[Exercise description] Reproduce everything in the entries below from the line containing "Screen dimensions: 1568x770" down to the line containing "point(66,23)", with both of those lines included and every character unchanged.

BEGIN Material provided

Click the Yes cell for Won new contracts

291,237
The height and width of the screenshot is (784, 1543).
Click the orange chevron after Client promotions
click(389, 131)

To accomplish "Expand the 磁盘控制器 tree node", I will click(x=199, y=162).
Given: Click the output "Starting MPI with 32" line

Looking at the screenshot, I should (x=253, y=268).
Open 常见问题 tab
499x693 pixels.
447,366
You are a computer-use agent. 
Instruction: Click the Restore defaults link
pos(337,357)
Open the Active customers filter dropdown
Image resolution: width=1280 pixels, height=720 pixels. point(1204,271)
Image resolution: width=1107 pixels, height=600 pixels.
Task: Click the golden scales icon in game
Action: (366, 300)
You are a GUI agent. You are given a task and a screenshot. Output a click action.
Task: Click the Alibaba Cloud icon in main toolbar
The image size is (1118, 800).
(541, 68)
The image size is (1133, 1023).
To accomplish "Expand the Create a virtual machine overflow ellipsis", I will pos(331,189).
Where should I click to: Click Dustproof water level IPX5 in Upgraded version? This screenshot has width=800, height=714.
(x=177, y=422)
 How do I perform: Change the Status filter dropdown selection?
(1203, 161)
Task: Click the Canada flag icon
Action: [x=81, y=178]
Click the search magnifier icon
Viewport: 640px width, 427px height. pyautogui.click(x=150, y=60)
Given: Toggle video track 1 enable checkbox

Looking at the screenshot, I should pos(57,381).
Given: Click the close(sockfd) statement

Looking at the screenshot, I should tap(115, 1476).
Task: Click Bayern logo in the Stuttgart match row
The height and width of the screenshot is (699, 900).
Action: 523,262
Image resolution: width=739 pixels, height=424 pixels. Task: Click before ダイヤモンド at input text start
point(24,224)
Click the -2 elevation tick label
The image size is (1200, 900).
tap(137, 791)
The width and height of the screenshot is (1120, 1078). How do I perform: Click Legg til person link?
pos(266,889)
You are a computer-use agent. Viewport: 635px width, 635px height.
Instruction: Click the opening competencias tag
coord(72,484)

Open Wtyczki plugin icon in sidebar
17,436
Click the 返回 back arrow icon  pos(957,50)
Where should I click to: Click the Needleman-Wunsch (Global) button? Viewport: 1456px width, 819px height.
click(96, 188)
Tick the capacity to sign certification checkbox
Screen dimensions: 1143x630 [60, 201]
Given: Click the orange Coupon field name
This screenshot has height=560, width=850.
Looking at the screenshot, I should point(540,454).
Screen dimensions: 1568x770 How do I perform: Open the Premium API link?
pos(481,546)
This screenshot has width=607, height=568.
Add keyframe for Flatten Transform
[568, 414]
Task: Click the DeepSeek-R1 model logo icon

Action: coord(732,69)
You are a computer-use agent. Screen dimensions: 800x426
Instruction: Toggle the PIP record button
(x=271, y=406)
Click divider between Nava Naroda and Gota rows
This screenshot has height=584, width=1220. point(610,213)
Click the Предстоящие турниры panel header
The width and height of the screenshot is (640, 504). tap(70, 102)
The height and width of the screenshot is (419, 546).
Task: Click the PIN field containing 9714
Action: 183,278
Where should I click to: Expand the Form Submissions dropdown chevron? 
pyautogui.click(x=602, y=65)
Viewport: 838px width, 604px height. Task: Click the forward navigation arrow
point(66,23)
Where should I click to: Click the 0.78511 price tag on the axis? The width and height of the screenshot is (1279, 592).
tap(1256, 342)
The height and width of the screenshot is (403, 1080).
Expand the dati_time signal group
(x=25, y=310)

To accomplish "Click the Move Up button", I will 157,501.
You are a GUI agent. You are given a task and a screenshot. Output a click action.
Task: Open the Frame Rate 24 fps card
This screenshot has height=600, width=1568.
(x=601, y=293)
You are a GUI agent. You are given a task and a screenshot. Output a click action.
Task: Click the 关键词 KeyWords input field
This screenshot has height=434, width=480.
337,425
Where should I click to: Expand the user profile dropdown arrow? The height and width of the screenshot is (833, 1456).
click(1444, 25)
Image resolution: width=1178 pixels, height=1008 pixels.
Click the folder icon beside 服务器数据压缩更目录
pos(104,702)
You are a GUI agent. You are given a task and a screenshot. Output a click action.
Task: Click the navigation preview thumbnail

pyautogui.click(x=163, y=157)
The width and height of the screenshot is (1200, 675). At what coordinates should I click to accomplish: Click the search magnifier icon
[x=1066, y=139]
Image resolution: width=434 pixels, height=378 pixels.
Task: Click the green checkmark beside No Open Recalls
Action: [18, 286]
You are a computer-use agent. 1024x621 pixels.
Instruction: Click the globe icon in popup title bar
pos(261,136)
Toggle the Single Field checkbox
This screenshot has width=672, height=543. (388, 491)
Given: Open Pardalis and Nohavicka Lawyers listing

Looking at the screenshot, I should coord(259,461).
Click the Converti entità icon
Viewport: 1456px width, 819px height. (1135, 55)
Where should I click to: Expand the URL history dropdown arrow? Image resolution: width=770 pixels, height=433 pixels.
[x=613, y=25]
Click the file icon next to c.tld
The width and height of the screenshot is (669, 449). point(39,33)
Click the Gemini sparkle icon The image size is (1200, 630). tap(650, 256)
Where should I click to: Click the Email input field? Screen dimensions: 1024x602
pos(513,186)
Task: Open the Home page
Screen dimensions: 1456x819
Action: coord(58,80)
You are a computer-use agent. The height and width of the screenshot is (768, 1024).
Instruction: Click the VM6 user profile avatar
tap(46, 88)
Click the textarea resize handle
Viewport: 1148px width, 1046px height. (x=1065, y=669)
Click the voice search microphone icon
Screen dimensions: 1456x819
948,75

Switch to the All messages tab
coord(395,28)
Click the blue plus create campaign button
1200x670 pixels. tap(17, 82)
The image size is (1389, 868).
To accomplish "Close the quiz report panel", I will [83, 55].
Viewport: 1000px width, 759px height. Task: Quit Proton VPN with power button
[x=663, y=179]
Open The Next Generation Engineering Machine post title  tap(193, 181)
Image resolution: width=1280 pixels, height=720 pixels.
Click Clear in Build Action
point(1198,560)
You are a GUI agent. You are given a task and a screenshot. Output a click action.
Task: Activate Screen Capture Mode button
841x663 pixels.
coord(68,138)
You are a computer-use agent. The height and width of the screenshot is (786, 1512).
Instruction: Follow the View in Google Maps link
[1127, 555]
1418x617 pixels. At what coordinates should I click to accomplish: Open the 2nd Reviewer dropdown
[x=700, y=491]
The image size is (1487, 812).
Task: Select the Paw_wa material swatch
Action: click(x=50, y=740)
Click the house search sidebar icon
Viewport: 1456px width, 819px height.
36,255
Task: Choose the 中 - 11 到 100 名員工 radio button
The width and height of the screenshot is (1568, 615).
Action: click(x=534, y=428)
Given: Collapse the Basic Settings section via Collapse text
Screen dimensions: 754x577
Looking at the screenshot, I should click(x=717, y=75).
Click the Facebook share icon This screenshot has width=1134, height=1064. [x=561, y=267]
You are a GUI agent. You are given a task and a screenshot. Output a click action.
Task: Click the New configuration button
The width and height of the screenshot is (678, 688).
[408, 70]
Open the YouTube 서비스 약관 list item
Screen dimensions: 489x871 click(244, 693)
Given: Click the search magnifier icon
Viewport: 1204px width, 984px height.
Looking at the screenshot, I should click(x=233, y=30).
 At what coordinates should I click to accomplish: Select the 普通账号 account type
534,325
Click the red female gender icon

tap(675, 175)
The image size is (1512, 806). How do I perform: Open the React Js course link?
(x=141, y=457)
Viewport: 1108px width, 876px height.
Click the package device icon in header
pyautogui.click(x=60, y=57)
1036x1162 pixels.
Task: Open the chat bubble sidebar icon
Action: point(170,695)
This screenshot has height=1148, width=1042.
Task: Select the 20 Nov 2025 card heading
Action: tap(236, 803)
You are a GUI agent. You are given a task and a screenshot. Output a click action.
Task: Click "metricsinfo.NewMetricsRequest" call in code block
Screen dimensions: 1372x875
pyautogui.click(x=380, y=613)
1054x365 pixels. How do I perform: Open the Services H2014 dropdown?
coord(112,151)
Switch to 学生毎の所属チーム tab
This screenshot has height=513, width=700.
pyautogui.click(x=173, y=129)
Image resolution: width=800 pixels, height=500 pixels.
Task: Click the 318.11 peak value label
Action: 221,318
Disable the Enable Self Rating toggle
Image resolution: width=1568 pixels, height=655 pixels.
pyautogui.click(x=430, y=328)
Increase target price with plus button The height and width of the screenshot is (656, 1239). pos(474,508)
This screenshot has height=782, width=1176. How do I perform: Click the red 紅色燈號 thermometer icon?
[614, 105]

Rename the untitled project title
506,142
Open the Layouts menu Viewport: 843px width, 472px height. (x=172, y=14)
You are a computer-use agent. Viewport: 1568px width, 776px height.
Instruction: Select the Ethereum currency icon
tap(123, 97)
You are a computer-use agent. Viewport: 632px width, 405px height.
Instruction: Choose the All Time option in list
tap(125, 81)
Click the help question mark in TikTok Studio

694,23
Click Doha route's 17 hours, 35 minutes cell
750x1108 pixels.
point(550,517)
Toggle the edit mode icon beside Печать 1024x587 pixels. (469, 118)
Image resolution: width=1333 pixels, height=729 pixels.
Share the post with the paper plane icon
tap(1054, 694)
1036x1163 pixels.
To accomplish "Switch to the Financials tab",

END Material provided

[Finished answer]
Screen dimensions: 1568x770 How do I perform: Open the Premium API link?
pos(481,546)
This screenshot has width=607, height=568.
Add keyframe for Flatten Transform
[568, 414]
Task: Click the DeepSeek-R1 model logo icon

Action: coord(732,69)
You are a computer-use agent. Screen dimensions: 800x426
Instruction: Toggle the PIP record button
(x=271, y=406)
Click divider between Nava Naroda and Gota rows
This screenshot has height=584, width=1220. point(610,213)
Click the Предстоящие турниры panel header
The width and height of the screenshot is (640, 504). tap(70, 102)
The height and width of the screenshot is (419, 546).
Task: Click the PIN field containing 9714
Action: 183,278
Where should I click to: Expand the Form Submissions dropdown chevron? 
pyautogui.click(x=602, y=65)
Viewport: 838px width, 604px height. Task: Click the forward navigation arrow
point(66,23)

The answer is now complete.